Hsieh
et al. from the Institute of BioAgricultural Sciences, Academia Sinica,
Nankang, Taipei, Taiwan published a paper in ‘Plant Physiology’ journal,
which claimed to prove that a transgenic tomato carrying the CBF1 factor was
more resistant to water stress as compared with the wild type plant (see
abstract below*). The main proof was in that the transgenic plants had delayed
wilting, delayed stomatal closure and had higher % water content in leaves as
compared with the wild type, with some associated effects such as a respective
difference in chlorophyll fluorescence etc.’.
The most outstanding
result of the reported genetic transformation was that the CBF1 transgenic (C)
plants expressed what the authors defined as a “dwarf phenotype”, being much
smaller than the wild type (WT) (Fig.1).
Small
plants use less water than larger plants simply as a function of the respective
difference in their leaf area. When grown in pots of a given volume, such as in
this study and when irrigation is stopped to initiate water stress, larger (WT)
plants will express wilting symptoms and stomatal closure earlier than the
smaller (C) plants - by the token of their respectively different size and rate
of water use. The reader of this paper is therefore allowed to assume that the
difference in plant size between WT and C plants was the main reason for the
delayed wilting of C plants in this experiment and it masked any effect that
CBF1 may or may not had on plant response to water stress. Furthermore, smaller
(“dwarf”) transgenic plants may be a result (as commonly observed) of
degeneration and stunting associated with the transgenic event rather than from
a direct expression of the gene in question. There is no indication here to
discount the possibility that CBF1 transgenic plants were simply degenerated
and as such required little water when grown in a pot.
Taken
at face value the actual core result may indicate only that CBF1 reduces water
use in potted plants simply because it conferred a small phenotype. Real proof
of the effect of CBF1 on physiological or biochemical factors ascribing drought
tolerance (as claimed by Hsieh et al.) must be explored in isolation of its
effect on plant morphology and the possible effect of the transgenic event
towards plant degeneration.
Secondly,
the authors chose to use “% water content” in leaves (on a dry matter basis) as
the measure of plant water status. This measure is unknown in plant physiology.

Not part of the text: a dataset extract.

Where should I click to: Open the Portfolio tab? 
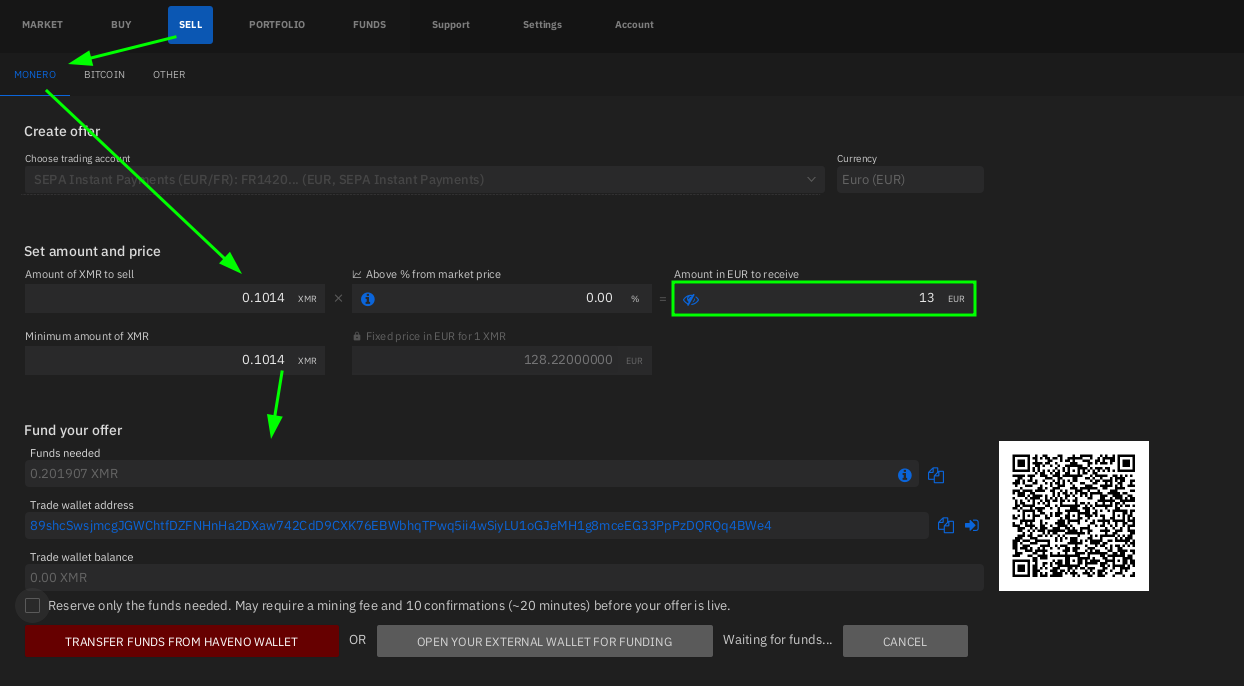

It cannot be used to assess plant water status simply because differences in
leaf assimilation and structure between genotypes can affect % water content
and that has nothing to do with plant water relations. Evidently the authors
(and the reviewers of this paper at ‘Plant Physiology’) were not aware of the
standard (textbook) tests for plant water status such as ‘relative water
content’ or ‘leaf water potential’.
(*) Tsai-Hung
Hsieh, Jent-turn Lee, Yee-yung Charng, and Ming-Tsair Chan (2002). Tomato Plants
Ectopically Expressing Arabidopsis CBF1 Show Enhanced Resistance to Water
Deficit Stress. Plant Physiol. 130:618-626.